#### TEXT SHOWN

Distracted Driving Simulations make Real Life Impact
New drivers in the graduated licensing system are completely restricted from using devices such as Smartphones while driving, and for good reason – distracted driving causes more than 25% of crashes on British Columbia’s roads and highways. The most common distraction is the use of personal electronic devices.1
DriveWise BC students learn first-hand about the dangers of distracted driving by actually experiencing distracted driving on our simulators. In the safety of our classrooms, instructors get students to text, make a phone call and demonstrate how a variety of other unnecessary distractions can cause very dangerous results in real life.
Experiencing the reduced ability to drive safely while distracted, leaves a huge impact on our students. They actually see that driving distracted is a life-threatening risk to take and that experience stays with them. Many become advocates for distraction-free driving, which makes us very proud!
The DriveWise BC Approach to Preventing Distracted Driving
- Our interactive classrooms help students retain more information about distracted driving. Our classes are fun and engaging!
- We put students in a variety of simulated situations from different weather conditions to heavy traffic and highway driving while texting and talking on the phone. The results are always the same – driving errors that would be very serious in reality.
- Throughout their learning process in the classroom, on our simulators and in our vehicles, DriveWise BC students learn that driving is the only thing that should be done behind the wheel. It requires complete focus to be done safely.
Learning about distracted driving before ever getting behind the wheel is so important. That’s why DriveWise BC has donated more than 1,000 hours of expert instructor time and use of our simulator to educate approximately 10,000 grade 10 students about the dangers of distracted and impaired driving through Island Health’s P.A.R.T.Y. Program.
– Kate Wells
1 Statistics in this post are from ICBC. Additional information about distracted driving is available on the ICBC website.

########
#### EXTRACTED MATERIAL

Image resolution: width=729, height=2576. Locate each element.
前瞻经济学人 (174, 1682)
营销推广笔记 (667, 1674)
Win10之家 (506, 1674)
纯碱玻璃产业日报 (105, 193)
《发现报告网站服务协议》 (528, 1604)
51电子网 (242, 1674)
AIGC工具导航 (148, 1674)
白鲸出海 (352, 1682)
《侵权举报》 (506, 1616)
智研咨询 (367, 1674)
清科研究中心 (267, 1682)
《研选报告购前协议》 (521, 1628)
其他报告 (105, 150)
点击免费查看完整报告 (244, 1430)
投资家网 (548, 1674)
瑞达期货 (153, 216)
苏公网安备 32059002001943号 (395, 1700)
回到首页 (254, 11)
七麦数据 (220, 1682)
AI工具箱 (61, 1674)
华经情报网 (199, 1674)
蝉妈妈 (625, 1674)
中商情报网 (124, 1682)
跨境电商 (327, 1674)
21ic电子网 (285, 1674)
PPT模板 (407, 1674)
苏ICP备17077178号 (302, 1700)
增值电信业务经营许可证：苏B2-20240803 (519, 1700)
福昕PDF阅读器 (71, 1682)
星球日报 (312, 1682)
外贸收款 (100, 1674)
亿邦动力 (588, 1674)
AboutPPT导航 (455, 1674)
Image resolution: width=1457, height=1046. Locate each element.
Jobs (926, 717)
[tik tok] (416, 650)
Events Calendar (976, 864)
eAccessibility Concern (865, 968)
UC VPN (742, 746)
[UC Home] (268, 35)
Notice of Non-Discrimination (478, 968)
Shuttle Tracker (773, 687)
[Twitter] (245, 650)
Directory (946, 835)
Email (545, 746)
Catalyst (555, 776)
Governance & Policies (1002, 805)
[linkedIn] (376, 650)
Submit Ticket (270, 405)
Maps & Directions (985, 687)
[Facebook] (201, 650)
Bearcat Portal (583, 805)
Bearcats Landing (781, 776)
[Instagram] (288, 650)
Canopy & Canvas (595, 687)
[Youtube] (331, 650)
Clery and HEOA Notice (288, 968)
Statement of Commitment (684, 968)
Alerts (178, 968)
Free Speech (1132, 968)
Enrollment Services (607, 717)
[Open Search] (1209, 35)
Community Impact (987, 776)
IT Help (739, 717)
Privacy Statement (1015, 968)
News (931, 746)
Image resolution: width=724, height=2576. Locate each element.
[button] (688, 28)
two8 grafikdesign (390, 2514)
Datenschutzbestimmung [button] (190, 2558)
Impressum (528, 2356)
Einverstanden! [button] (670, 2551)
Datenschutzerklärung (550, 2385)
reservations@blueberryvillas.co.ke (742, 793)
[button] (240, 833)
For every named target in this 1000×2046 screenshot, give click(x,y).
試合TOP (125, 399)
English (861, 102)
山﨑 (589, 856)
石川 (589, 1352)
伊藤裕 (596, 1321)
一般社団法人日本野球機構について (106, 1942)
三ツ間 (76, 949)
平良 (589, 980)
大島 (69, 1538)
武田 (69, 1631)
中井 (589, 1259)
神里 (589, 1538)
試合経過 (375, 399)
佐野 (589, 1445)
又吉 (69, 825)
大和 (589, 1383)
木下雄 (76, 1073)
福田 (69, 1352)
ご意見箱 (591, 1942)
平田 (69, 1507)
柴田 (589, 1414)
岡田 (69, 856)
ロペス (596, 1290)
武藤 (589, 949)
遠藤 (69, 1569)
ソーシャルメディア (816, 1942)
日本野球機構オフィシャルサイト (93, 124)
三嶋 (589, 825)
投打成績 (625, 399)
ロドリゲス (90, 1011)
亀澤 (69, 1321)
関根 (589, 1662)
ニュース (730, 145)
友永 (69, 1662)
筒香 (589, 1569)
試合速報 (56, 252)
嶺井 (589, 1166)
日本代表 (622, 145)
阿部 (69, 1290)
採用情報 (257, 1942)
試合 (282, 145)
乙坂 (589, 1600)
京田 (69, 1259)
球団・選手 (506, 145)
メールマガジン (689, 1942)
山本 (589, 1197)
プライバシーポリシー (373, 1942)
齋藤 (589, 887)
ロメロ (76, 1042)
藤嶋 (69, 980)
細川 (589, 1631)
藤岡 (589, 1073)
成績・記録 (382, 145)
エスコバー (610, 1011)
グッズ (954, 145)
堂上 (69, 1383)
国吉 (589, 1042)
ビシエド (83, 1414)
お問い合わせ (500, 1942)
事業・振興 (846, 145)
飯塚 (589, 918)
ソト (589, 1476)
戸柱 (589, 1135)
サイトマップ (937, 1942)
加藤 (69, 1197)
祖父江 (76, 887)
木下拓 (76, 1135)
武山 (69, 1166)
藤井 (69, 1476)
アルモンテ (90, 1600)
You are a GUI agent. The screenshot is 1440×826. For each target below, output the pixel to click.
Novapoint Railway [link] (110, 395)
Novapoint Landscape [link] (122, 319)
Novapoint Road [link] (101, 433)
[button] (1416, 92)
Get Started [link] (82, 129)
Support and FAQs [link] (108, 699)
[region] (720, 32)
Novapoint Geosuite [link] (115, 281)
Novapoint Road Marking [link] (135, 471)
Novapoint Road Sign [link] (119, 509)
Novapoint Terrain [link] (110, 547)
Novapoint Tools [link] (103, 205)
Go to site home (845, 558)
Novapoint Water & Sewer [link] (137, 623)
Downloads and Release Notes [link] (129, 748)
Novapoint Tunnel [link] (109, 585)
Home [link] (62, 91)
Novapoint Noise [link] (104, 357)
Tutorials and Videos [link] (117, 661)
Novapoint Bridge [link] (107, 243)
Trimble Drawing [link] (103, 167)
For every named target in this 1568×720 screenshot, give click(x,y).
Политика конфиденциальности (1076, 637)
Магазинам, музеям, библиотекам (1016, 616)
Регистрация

########

● **WORK TO BE COMPLETED**
According to the distracted driving post, what share of crashes on British Columbia's roads and highways does distracted driving cause? These lines have nothing to do with the distracted driving post.

● **OUTPUT FOR THIS TASK**
More than 25%.